• _TRY IT_: Examine each line of the data. Copy those that contain the string "output".

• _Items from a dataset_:
┄┄┄┄┄┄┄┄┄┄

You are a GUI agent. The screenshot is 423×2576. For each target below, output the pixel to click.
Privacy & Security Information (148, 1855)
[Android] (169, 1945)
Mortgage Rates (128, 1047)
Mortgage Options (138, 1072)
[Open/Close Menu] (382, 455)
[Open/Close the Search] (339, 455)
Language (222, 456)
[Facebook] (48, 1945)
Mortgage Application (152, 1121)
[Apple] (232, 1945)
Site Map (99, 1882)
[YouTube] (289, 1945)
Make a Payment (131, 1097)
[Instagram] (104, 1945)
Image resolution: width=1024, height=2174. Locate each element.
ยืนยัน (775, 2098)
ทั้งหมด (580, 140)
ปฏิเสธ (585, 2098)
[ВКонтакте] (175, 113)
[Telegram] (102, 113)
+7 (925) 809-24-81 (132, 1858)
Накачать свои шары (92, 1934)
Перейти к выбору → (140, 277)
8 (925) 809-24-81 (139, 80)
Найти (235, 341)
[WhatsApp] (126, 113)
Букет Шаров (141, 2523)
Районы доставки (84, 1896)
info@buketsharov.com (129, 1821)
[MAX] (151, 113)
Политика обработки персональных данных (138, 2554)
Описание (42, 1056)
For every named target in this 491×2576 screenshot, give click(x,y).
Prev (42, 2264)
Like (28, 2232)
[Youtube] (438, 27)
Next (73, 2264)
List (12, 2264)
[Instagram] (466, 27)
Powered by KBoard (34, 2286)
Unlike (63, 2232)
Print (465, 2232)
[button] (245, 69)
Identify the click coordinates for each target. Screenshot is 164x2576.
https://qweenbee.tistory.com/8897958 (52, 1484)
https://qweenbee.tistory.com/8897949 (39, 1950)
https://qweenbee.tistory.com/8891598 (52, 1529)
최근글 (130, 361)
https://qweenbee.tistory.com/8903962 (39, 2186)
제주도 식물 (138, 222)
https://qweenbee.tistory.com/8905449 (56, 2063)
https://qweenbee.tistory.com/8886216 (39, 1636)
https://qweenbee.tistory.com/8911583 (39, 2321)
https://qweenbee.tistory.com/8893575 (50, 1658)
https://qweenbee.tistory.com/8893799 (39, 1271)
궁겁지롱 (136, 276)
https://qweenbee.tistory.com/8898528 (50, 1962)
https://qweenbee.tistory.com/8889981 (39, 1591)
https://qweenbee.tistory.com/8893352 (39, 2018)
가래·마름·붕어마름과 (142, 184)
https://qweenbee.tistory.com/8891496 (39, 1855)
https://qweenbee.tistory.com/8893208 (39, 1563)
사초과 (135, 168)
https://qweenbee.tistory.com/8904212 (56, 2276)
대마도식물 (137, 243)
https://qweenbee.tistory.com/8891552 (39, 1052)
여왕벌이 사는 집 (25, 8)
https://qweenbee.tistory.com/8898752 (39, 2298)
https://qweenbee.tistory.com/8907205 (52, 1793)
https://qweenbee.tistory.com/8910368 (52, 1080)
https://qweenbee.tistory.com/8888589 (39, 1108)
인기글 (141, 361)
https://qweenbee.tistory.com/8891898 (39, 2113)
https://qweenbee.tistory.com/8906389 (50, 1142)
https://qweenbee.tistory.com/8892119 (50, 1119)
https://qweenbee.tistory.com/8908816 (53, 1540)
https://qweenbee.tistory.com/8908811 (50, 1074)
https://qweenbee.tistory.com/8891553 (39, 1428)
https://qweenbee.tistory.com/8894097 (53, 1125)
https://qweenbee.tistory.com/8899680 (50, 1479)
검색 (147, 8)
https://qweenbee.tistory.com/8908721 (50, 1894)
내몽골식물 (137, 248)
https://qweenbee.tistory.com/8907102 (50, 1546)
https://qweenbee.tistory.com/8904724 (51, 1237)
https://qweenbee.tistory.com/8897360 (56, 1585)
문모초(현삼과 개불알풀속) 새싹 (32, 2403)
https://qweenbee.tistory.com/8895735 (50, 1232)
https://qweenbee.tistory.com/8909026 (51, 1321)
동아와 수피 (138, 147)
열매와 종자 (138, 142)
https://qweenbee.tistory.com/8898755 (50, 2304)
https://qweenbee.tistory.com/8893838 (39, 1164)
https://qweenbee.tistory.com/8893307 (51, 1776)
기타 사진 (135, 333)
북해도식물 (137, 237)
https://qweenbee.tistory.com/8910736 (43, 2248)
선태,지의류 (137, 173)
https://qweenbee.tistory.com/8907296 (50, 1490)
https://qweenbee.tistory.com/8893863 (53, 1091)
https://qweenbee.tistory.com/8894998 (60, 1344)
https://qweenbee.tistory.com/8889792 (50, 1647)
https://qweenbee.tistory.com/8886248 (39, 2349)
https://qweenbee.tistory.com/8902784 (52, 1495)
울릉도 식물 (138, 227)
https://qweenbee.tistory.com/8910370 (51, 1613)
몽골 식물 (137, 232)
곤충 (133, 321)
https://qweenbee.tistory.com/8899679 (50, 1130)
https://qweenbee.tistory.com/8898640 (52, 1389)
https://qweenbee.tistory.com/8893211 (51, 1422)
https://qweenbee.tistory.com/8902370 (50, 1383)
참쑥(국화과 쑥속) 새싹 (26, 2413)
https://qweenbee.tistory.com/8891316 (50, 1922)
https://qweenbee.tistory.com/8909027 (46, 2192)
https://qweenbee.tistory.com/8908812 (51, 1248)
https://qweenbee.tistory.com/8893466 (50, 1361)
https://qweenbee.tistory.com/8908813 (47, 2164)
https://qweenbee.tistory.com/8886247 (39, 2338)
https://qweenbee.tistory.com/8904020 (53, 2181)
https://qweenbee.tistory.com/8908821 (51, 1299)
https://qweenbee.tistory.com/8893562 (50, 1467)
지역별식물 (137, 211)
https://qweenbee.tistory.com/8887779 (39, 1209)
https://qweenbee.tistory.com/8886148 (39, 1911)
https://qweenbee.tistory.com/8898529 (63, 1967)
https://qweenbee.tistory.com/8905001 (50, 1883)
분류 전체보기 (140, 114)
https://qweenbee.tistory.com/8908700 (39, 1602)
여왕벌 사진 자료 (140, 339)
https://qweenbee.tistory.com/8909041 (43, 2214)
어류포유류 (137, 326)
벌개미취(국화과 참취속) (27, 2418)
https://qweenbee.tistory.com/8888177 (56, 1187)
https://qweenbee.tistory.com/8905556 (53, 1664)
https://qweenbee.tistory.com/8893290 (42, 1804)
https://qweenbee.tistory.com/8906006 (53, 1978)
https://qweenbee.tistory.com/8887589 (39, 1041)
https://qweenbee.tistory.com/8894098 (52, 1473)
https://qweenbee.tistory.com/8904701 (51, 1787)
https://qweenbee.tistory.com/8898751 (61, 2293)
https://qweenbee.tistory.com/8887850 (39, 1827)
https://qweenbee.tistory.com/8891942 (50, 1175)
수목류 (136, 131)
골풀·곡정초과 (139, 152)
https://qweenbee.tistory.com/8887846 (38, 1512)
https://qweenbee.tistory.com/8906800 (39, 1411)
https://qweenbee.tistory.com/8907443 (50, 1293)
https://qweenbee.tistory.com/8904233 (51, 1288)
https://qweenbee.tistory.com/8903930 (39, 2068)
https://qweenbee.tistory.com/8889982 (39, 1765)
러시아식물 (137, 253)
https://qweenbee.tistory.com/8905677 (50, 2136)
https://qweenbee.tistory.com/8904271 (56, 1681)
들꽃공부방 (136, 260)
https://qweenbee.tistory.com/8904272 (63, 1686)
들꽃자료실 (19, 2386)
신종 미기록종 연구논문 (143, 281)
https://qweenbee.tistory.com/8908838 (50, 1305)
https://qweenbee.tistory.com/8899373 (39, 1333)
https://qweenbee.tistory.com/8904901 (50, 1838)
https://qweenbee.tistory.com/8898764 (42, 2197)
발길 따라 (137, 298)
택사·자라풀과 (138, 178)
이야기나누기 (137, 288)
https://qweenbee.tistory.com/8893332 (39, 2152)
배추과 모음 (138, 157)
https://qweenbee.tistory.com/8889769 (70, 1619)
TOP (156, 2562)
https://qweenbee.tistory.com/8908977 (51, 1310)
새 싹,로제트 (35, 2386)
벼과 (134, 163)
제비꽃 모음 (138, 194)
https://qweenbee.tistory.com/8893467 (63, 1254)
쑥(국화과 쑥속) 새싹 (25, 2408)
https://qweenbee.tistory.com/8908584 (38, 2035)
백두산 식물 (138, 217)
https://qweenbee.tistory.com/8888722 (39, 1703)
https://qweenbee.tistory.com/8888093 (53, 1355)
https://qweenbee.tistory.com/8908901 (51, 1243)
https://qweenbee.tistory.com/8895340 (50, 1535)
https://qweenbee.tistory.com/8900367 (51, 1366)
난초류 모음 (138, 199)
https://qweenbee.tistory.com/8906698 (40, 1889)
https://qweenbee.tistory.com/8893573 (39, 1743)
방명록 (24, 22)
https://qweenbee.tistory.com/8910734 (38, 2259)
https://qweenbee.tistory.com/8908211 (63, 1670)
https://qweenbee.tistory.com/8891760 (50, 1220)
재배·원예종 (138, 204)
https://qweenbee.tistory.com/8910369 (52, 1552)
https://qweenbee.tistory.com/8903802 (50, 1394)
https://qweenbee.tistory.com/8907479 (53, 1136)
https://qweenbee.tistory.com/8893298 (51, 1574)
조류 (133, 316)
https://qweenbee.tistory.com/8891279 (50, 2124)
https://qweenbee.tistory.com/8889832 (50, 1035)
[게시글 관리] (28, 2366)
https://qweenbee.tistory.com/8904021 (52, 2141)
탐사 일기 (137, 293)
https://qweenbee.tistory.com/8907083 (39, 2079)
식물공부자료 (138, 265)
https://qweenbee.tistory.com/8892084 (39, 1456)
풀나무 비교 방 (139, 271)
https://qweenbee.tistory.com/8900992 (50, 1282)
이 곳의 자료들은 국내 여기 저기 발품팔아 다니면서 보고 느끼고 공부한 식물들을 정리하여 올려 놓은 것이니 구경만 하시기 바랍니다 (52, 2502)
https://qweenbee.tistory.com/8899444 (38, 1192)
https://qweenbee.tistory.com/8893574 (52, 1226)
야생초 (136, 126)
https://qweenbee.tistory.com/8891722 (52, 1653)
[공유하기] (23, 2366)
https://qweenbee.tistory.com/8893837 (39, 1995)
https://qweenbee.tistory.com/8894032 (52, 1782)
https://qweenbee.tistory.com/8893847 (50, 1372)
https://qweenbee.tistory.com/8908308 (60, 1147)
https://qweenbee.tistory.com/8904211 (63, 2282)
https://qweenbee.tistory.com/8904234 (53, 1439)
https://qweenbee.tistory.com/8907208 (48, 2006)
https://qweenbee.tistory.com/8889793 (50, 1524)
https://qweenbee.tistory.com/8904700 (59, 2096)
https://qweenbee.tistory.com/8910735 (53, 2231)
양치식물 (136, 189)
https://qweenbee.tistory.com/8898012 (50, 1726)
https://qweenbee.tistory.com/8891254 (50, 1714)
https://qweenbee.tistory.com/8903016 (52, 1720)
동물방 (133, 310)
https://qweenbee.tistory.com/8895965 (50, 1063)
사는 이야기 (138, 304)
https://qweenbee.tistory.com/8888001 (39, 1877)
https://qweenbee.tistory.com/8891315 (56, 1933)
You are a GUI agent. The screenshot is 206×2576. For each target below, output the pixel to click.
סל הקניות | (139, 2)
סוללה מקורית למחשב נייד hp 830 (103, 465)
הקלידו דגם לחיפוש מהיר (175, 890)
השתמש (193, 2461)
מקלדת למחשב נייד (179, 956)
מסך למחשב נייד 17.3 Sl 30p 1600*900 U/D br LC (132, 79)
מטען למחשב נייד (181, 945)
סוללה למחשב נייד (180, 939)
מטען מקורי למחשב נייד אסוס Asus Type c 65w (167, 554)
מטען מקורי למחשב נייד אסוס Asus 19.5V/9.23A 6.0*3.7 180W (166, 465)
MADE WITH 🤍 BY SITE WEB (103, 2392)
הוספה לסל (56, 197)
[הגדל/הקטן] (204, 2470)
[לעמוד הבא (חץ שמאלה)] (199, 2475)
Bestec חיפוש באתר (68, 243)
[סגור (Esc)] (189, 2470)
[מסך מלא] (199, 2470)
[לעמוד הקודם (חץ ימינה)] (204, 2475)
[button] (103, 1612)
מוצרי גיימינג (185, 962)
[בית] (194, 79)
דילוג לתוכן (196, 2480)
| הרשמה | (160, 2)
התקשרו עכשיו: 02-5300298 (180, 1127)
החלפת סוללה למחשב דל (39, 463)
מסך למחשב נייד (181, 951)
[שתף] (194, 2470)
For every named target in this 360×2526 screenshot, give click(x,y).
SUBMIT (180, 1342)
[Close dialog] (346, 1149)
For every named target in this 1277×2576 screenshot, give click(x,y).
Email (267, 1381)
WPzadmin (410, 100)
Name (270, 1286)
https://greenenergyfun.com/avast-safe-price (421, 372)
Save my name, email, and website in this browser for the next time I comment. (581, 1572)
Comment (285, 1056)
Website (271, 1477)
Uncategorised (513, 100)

┄┄┄┄┄┄┄┄┄┄

• _EXERCISE ANSWER_:
You are a GUI agent. The screenshot is 423×2576. For each target below, output the pixel to click.
You are a GUI agent. The screenshot is 206×2576. For each target below, output the pixel to click.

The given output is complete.